COVINGTON - The man who was given a life sentence for running down a family, injuring four and killing a 2-year-old in the Covington McDonald's parking lot in May 2006, died in state custody on June 24. He was buried Thursday afternoon at a West Street cemetery in Covington, following a service at Grace United Methodist Church on Washington Street.
Though the family of Lanny Perry Barnes apparently tried to keep the funeral quiet, the family of his victims did what they could to bring attention to his passing. Anita King, Stephanie Casola and several supporters stood across the street from the church holding up signs that read, "We love and miss you Avery," "Child murder," "Today the world is a better a place" and "Avery King is the true victim."
"I'm here to make sure Avery is remembered and to make sure (Barnes') life is remembered for what he truly was - a murderer," said King, the mother of Avery Nicole King, who was 2 years old when she died from injuries sustained from Barnes repeatedly running over her, her mother, her aunt Stephanie Casola and her two cousins, Isaac and Jake.
"Today is a good day.
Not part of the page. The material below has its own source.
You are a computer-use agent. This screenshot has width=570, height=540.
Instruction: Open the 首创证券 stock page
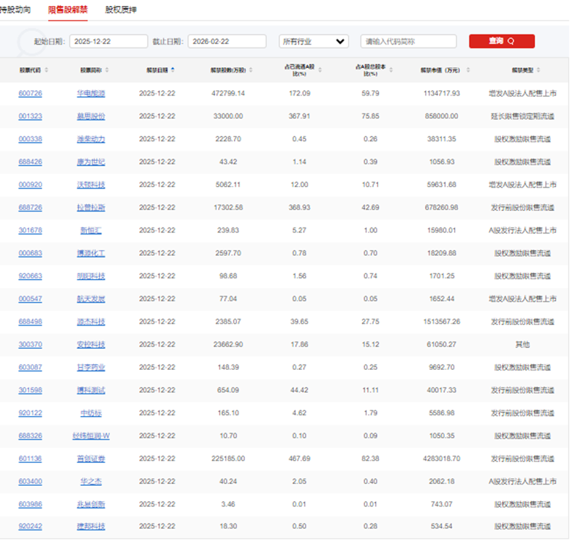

He is no longer on this earth," King said during Barnes' funeral. "We're rejoicing today. You can put that as a family quote."
She said Avery would have been 5 years old last month. "She would have gone to kindergarten, but I won't get to do that because of him," she said.
King, a resident of North Carolina, and her husband have since had two more children - Gracie, 21/2, who King was pregnant with at the time of the attack, and 10-month-old Aiden Noah, who King said "is named after his big sister."
The Covington Police Department headed up the investigation into the incident, arresting Barnes still in his vehicle on U.S. Highway 278 minutes after he attacked the family, leaving them bleeding in the parking lot of the fast food restaurant.
"I hope this brings a little closure to the whole situation for all parties concerned in the community," said Police Chief Stacey Cotton, who was outside the church during Barnes' funeral.
It was alleged during proceedings leading up to Barnes' trial that he laughed while ramming the car repeatedly into the family, and Newton County District Attorney Ken Wynne sought the death penalty for Barnes. However, Barnes was diagnosed with leukemia shortly after his arrest and because of that a plea agreement was reached prior to trial, with Barnes pleading guilty to charges of murder and aggravated battery.
Wynne told the court given the defendant's medical condition and chances for survival, he consulted with the victims and they agreed that allowing him to enter into a negotiated plea may be the best option.
"I was afraid that he would deteriorate to the point that he wouldn't be able to stand trial," Wynne said at the time, adding that at least the court case was over for the King and Casola family. "It's not justice for them, but it's as close as humanly possible given the circumstances of this case."
The day Barnes was buried, Wynne echoed those thoughts, as well as remembering that many suffered as a result of Barnes' acts.
"Our sympathies and prayers remain with the King and Casola families. Lanny Barnes' act was one of the most heinous that I can recall in more than 20 years of prosecuting criminal cases. However, he alone was responsible for the murder of Avery King and the injuries he inflicted on her family members," Wynne said. "I'm sure that his family has also suffered through this ordeal, as the families of defendants often do. For that reason, our sympathies and prayers are with them as well."
Barnes was placed in the infirmary of the Newton County Detention Center not long after his arrest and received treatment at several hospitals during the time he was in Newton County custody. Medical bills were estimated to be close to half a million dollars.
Following his plea, he was transferred to state custody, where his treatment apparently continued, although spokesmen for the state have repeatedly said they cannot release details on Barnes' treatment.
"At the time of his death, he was housed at the Augusta State Medical Prison," said Sharmelle Brooks, Public Affairs spokesman with the Georgia Department of Corrections. "I don't think he had been there long."
Brooks said she could not say when he arrived there or why he was taken there, although she did say he died of "natural causes." It was said at the time Barnes was taken into state custody that he was in need of a bone marrow transplant; however, Brooks said she could not comment on any medical treatment Barnes may have received while in state prison as that information is considered confidential.
Prior to being taken to the medical prison, Barnes was housed at Valdosta State Prison, Brooks said. Valdosta State is described on the Department of Corrections Web site as a "close" security facility for inmates who are "considered escape risks, have assault histories, are considered dangerous and may have detainers for other serious crimes."